== Segment start ==

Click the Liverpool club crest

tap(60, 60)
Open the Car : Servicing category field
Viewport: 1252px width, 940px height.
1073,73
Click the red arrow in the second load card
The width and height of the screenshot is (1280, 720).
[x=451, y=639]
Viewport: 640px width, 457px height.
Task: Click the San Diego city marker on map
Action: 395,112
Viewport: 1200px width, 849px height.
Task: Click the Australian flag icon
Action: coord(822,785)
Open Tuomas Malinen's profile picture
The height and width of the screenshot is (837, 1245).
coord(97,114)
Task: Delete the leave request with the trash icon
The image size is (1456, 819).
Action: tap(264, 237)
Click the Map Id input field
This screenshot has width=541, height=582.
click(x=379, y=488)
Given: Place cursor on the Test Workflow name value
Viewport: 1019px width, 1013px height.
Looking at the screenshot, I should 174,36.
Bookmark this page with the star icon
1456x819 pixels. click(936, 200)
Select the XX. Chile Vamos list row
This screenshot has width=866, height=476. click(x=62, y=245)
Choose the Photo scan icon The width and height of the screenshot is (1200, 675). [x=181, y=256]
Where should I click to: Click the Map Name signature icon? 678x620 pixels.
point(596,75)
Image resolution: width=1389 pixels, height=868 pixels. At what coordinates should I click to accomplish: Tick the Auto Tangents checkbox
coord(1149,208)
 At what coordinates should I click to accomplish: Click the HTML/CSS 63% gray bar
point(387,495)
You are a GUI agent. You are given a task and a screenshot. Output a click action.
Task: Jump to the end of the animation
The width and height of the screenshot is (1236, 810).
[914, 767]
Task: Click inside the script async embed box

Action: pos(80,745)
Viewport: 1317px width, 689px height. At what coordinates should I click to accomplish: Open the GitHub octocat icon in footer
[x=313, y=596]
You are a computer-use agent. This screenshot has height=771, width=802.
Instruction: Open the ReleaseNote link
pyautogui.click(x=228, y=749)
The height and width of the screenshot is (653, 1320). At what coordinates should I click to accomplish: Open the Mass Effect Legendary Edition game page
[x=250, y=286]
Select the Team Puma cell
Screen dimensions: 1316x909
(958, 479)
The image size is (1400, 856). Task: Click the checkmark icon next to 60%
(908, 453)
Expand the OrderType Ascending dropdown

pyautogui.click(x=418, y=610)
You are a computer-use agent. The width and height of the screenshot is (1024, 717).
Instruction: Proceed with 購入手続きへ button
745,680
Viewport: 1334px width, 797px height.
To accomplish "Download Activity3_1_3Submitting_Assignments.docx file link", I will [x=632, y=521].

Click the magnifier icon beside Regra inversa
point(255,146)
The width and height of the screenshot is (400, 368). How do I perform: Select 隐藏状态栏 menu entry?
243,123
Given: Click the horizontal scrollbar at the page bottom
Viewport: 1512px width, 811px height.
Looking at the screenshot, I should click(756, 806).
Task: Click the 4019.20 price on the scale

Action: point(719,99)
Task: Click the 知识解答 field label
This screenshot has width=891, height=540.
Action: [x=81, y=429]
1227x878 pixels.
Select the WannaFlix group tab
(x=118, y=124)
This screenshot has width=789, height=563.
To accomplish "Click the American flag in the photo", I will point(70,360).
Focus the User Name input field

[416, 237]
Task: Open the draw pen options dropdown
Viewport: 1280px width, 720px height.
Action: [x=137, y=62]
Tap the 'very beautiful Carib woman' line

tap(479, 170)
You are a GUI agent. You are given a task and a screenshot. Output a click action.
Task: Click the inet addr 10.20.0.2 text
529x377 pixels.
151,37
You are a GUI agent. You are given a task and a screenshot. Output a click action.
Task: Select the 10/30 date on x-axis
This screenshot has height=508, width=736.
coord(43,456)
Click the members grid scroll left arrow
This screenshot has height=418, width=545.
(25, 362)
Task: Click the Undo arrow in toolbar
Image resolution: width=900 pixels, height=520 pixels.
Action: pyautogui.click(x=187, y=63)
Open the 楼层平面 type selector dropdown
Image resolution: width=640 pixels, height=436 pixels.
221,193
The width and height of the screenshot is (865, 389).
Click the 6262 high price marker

== Segment end ==

▶ [TASK DETAILS]: Among the records above, find each line containing the string "computer" and copy it.

▶ [ANSWER TO THE PROBLEM]:
You are a computer-use agent. This screenshot has height=771, width=802.
You are a computer-use agent. The width and height of the screenshot is (1024, 717).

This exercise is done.